* **THE DATA**:
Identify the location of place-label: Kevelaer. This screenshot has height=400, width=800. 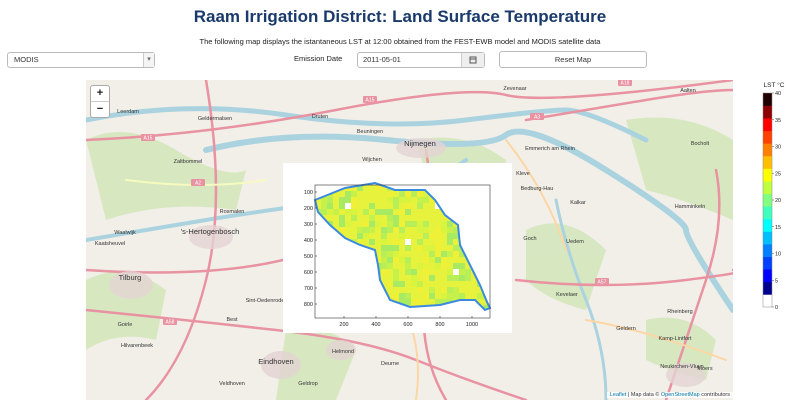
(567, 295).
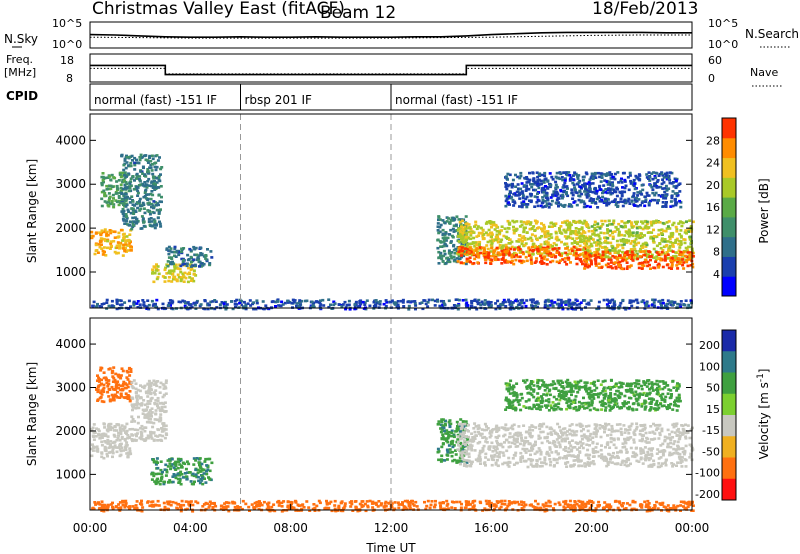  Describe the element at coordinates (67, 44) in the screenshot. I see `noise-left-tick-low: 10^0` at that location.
* * *
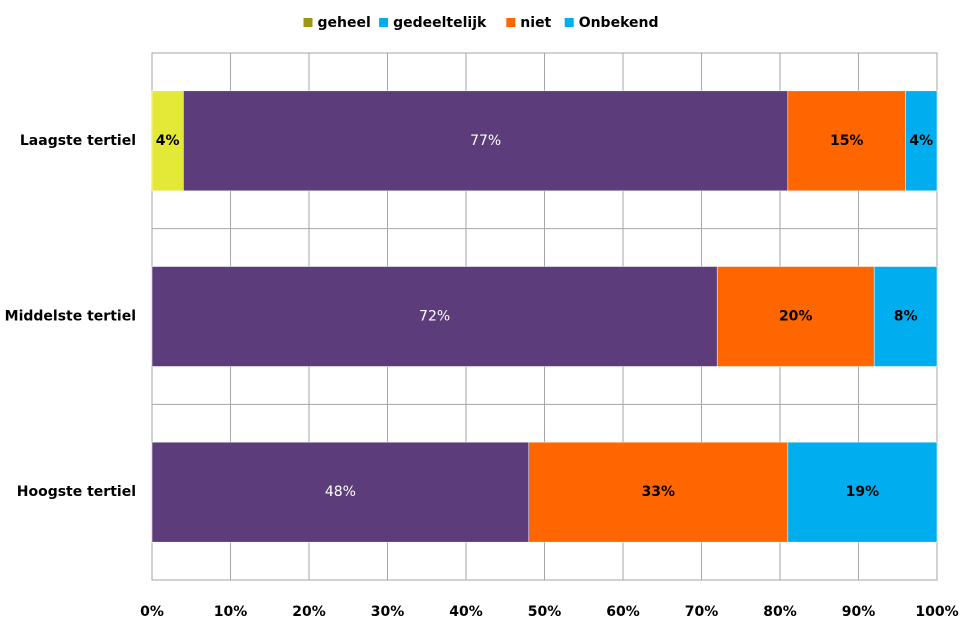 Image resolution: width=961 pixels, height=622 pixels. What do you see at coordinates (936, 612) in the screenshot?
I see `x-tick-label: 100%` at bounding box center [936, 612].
--
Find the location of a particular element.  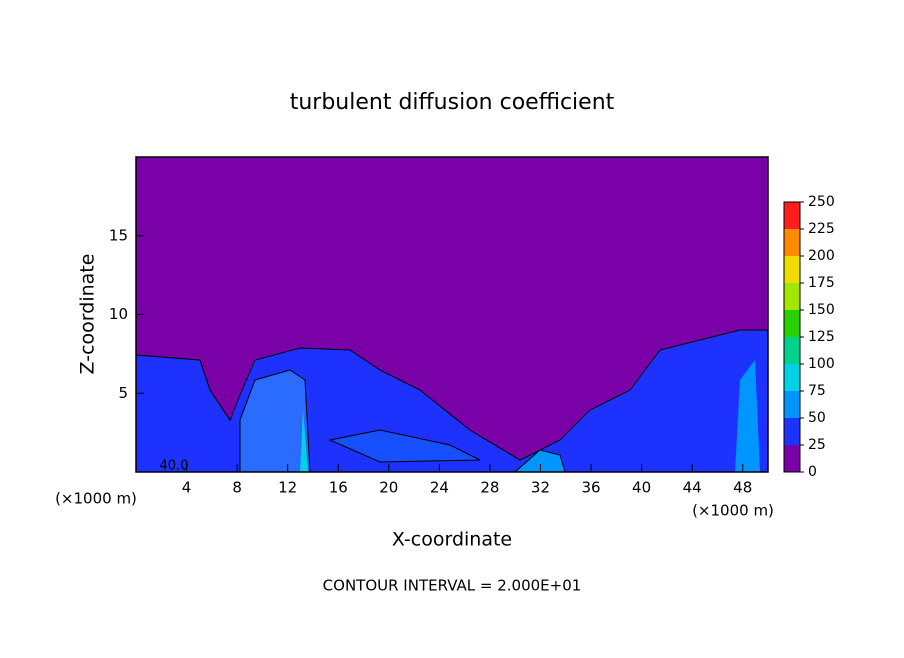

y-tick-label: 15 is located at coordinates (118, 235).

* **DIRECTIONS**: Switch "Identify" to "Locate" in the material beginning at the line that contains "Identify the location" and ending after the line that contains "Describe the element", keeping everything else unchanged. Return only those lines, omitting the pictures.

* **WRITTEN REPLY**:
Locate the location of place-label: Kevelaer. This screenshot has height=400, width=800. 
(567, 295).
  Describe the element at coordinates (67, 44) in the screenshot. I see `noise-left-tick-low: 10^0` at that location.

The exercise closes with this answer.